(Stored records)

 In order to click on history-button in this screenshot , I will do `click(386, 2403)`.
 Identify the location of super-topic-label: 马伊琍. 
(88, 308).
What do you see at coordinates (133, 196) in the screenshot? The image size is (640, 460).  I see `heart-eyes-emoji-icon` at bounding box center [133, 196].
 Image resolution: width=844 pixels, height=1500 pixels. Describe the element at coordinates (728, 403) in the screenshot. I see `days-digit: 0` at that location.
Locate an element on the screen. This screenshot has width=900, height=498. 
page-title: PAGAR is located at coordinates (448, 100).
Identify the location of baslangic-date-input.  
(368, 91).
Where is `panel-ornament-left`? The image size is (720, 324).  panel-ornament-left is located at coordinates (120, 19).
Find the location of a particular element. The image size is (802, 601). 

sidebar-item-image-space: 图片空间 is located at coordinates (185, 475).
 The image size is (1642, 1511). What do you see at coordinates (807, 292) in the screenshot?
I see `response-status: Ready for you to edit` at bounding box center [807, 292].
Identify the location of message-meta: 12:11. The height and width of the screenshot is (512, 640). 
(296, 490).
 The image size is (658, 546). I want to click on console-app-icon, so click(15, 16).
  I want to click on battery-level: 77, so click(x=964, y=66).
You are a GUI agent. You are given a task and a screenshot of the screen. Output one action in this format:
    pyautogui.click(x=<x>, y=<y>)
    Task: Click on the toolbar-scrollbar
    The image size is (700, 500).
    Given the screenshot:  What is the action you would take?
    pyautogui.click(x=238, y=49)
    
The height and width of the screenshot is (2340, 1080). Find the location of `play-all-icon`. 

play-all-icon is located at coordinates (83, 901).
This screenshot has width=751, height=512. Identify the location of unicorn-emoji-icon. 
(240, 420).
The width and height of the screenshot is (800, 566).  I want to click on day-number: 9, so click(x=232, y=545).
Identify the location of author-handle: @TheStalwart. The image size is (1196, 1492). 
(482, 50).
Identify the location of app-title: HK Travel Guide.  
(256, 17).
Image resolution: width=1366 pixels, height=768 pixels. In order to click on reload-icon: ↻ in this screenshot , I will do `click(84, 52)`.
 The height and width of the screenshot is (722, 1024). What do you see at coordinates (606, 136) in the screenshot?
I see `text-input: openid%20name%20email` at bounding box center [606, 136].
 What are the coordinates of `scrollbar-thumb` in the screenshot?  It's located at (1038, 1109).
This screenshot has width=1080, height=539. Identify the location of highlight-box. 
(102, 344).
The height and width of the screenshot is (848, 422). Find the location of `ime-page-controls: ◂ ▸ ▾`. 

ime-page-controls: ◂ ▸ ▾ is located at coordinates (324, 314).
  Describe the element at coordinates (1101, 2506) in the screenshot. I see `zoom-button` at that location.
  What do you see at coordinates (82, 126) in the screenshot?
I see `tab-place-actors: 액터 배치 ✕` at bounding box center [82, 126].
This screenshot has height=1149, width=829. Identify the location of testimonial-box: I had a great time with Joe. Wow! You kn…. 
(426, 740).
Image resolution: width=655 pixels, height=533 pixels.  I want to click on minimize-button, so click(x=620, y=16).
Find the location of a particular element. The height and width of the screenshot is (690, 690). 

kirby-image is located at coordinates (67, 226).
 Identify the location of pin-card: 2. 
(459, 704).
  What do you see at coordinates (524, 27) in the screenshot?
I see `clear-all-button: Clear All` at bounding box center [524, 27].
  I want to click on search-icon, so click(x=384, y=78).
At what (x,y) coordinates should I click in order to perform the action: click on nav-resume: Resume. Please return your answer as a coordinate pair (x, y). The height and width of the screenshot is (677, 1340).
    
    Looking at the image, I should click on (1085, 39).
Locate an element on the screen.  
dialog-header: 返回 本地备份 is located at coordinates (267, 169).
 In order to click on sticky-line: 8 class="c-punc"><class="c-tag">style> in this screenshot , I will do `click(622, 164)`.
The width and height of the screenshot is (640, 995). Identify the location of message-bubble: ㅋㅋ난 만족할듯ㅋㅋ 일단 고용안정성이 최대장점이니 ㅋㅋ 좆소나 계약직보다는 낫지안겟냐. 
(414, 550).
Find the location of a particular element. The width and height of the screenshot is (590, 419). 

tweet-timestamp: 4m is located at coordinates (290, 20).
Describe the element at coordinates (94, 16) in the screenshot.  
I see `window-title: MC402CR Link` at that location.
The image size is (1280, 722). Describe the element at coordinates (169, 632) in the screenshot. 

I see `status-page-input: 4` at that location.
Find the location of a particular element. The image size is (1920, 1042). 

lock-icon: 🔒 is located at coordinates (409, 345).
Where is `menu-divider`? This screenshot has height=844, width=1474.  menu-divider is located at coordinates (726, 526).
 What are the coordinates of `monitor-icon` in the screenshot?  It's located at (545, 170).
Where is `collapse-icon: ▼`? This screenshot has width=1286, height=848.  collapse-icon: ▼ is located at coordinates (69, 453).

Work request: Copy every one of the records above line for line, with no changes.

Response to this task:
 In order to click on history-button in this screenshot , I will do `click(386, 2403)`.
 Identify the location of super-topic-label: 马伊琍. 
(88, 308).
What do you see at coordinates (133, 196) in the screenshot? The image size is (640, 460).  I see `heart-eyes-emoji-icon` at bounding box center [133, 196].
 Image resolution: width=844 pixels, height=1500 pixels. Describe the element at coordinates (728, 403) in the screenshot. I see `days-digit: 0` at that location.
Locate an element on the screen. This screenshot has width=900, height=498. 
page-title: PAGAR is located at coordinates (448, 100).
Identify the location of baslangic-date-input.  
(368, 91).
Where is `panel-ornament-left`? The image size is (720, 324).  panel-ornament-left is located at coordinates (120, 19).
Find the location of a particular element. The image size is (802, 601). 

sidebar-item-image-space: 图片空间 is located at coordinates (185, 475).
 The image size is (1642, 1511). What do you see at coordinates (807, 292) in the screenshot?
I see `response-status: Ready for you to edit` at bounding box center [807, 292].
Identify the location of message-meta: 12:11. The height and width of the screenshot is (512, 640). 
(296, 490).
 The image size is (658, 546). I want to click on console-app-icon, so click(15, 16).
  I want to click on battery-level: 77, so click(x=964, y=66).
You are a GUI agent. You are given a task and a screenshot of the screen. Output one action in this format:
    pyautogui.click(x=<x>, y=<y>)
    Task: Click on the toolbar-scrollbar
    The image size is (700, 500).
    Given the screenshot:  What is the action you would take?
    pyautogui.click(x=238, y=49)
    
The height and width of the screenshot is (2340, 1080). Find the location of `play-all-icon`. 

play-all-icon is located at coordinates (83, 901).
This screenshot has width=751, height=512. Identify the location of unicorn-emoji-icon. 
(240, 420).
The width and height of the screenshot is (800, 566).  I want to click on day-number: 9, so click(x=232, y=545).
Identify the location of author-handle: @TheStalwart. The image size is (1196, 1492). 
(482, 50).
Identify the location of app-title: HK Travel Guide.  
(256, 17).
Image resolution: width=1366 pixels, height=768 pixels. In order to click on reload-icon: ↻ in this screenshot , I will do `click(84, 52)`.
 The height and width of the screenshot is (722, 1024). What do you see at coordinates (606, 136) in the screenshot?
I see `text-input: openid%20name%20email` at bounding box center [606, 136].
 What are the coordinates of `scrollbar-thumb` in the screenshot?  It's located at (1038, 1109).
This screenshot has width=1080, height=539. Identify the location of highlight-box. 
(102, 344).
The height and width of the screenshot is (848, 422). Find the location of `ime-page-controls: ◂ ▸ ▾`. 

ime-page-controls: ◂ ▸ ▾ is located at coordinates (324, 314).
  Describe the element at coordinates (1101, 2506) in the screenshot. I see `zoom-button` at that location.
  What do you see at coordinates (82, 126) in the screenshot?
I see `tab-place-actors: 액터 배치 ✕` at bounding box center [82, 126].
This screenshot has height=1149, width=829. Identify the location of testimonial-box: I had a great time with Joe. Wow! You kn…. 
(426, 740).
Image resolution: width=655 pixels, height=533 pixels.  I want to click on minimize-button, so click(x=620, y=16).
Find the location of a particular element. The height and width of the screenshot is (690, 690). 

kirby-image is located at coordinates (67, 226).
 Identify the location of pin-card: 2. 
(459, 704).
  What do you see at coordinates (524, 27) in the screenshot?
I see `clear-all-button: Clear All` at bounding box center [524, 27].
  I want to click on search-icon, so click(x=384, y=78).
At what (x,y) coordinates should I click in order to perform the action: click on nav-resume: Resume. Please return your answer as a coordinate pair (x, y). The height and width of the screenshot is (677, 1340).
    
    Looking at the image, I should click on (1085, 39).
Locate an element on the screen.  
dialog-header: 返回 本地备份 is located at coordinates (267, 169).
 In order to click on sticky-line: 8 class="c-punc"><class="c-tag">style> in this screenshot , I will do `click(622, 164)`.
The width and height of the screenshot is (640, 995). Identify the location of message-bubble: ㅋㅋ난 만족할듯ㅋㅋ 일단 고용안정성이 최대장점이니 ㅋㅋ 좆소나 계약직보다는 낫지안겟냐. 
(414, 550).
Find the location of a particular element. The width and height of the screenshot is (590, 419). 

tweet-timestamp: 4m is located at coordinates (290, 20).
Describe the element at coordinates (94, 16) in the screenshot.  
I see `window-title: MC402CR Link` at that location.
The image size is (1280, 722). Describe the element at coordinates (169, 632) in the screenshot. 

I see `status-page-input: 4` at that location.
Find the location of a particular element. The image size is (1920, 1042). 

lock-icon: 🔒 is located at coordinates (409, 345).
Where is `menu-divider`? This screenshot has height=844, width=1474.  menu-divider is located at coordinates (726, 526).
 What are the coordinates of `monitor-icon` in the screenshot?  It's located at (545, 170).
Where is `collapse-icon: ▼`? This screenshot has width=1286, height=848.  collapse-icon: ▼ is located at coordinates (69, 453).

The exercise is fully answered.